Following a consultation on the planned replacement of the Canadian Dollar Offered Rate (CDOR) benchmark, an industry working group has begun developing a forward-looking alternative rate.
Already, the survey-based CDOR is being replaced by a risk-free rate based on actual transaction data, known as the Canadian Overnight Repo Rate Average (CORRA), in securities and derivatives transactions by the end of June 2023. Now, work on a Term CORRA benchmark has also started.
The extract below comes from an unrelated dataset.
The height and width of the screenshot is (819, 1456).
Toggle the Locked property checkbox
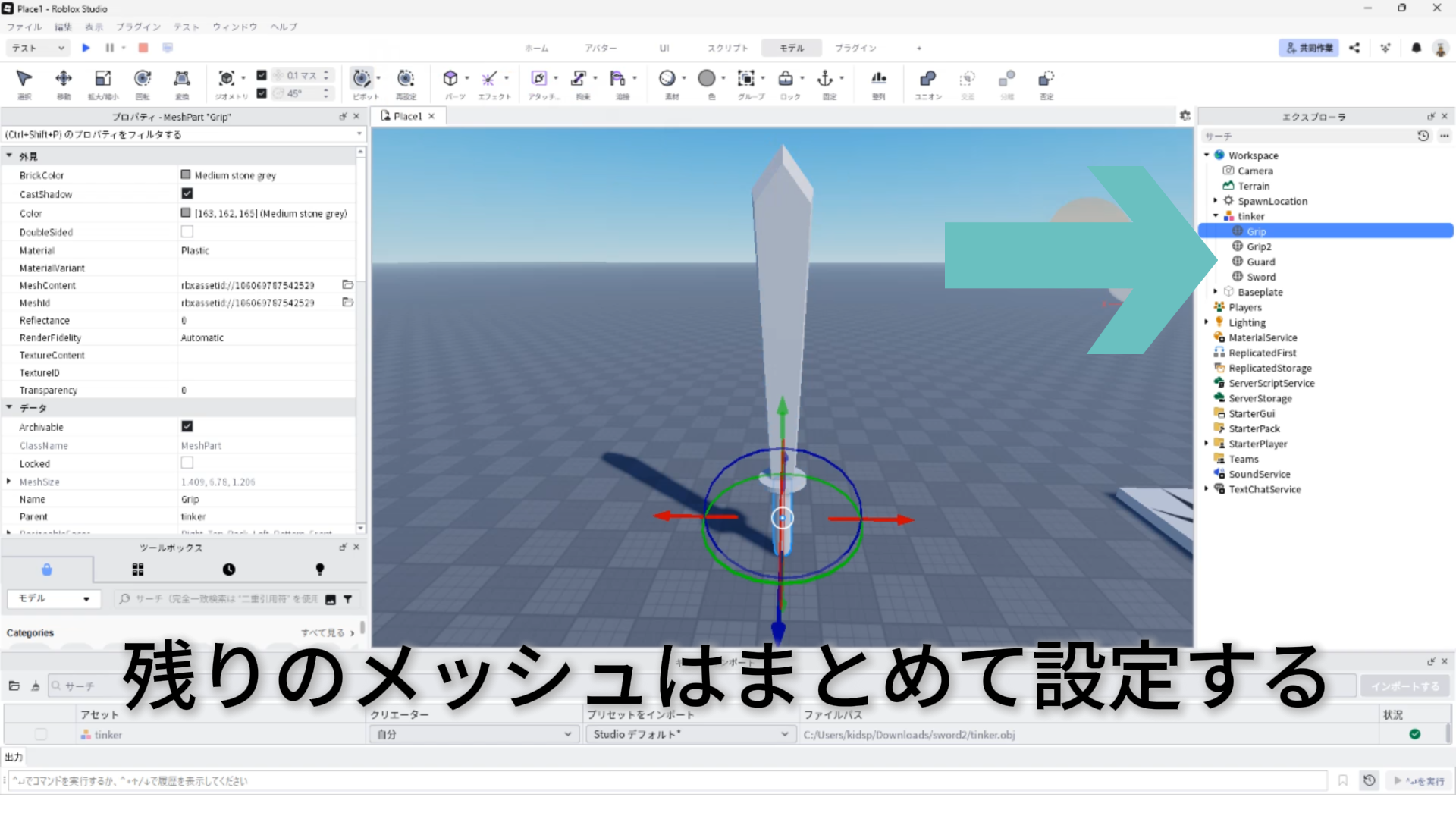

An industry group, known as the Canadian Alternative Reference Rate (CARR) working group, announced that a consultation, which was launched in the spring, found that there is “strong demand” from Canadian companies for a “forward-looking Term CORRA benchmark” to replace CDOR in certain products (such as loans and related hedges).
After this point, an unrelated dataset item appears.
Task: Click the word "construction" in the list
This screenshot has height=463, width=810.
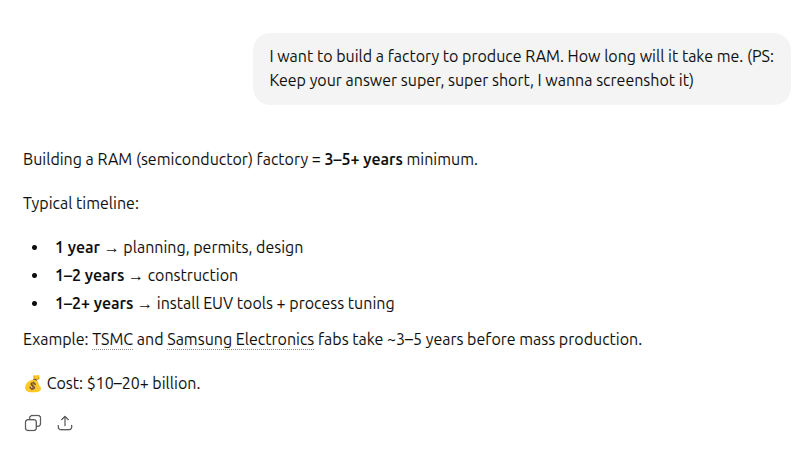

The CARR said that it has started the process of developing a one- and three-month benchmark, with the goal of crafting a benchmark that meets Canadian regulatory standards and international best practices (as set out in the IOSCO Principles for Financial Benchmarks).
It’s expected the new benchmark’s administrator will begin publishing it by the end of the end of the third quarter in 2023.
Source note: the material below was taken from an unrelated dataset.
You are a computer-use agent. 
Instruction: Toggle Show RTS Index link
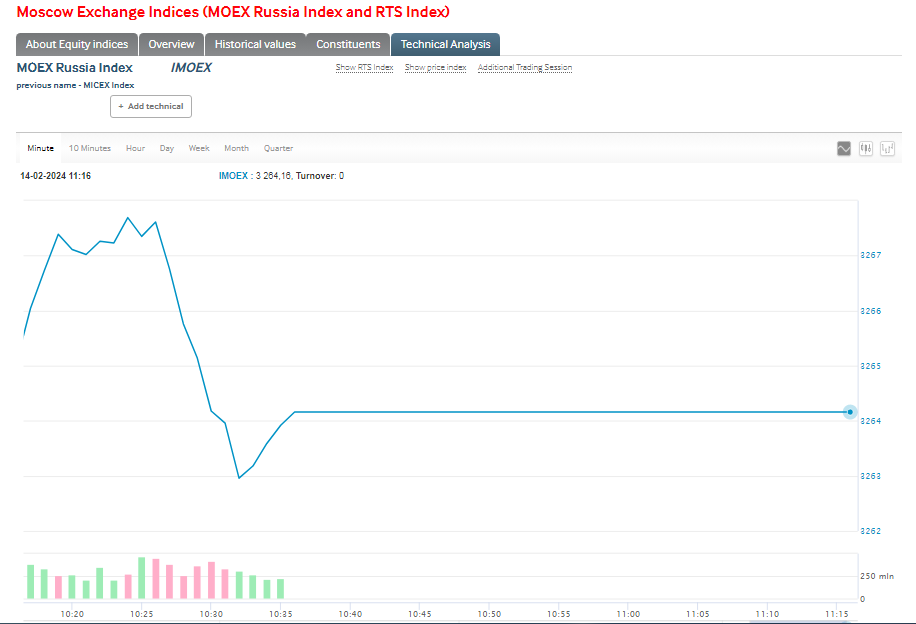(x=364, y=68)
During the consultation, 90% of participating companies (both 17 financial firms and others outside the financial sector) said they wanted a Term CORRA benchmark, the working group reported.
Supporters of a Term CORRA benchmark cited reasons such as “less operational complexity and cost, cash flow certainty, and the provision of a forward-looking discount rate,” the group reported.
CARR plans to release a detailed summary of the feedback — along with a proposed methodology for the new benchmark, proposed permitted uses (likely certain loans and related products), and the process for selecting a benchmark administrator — at a later date.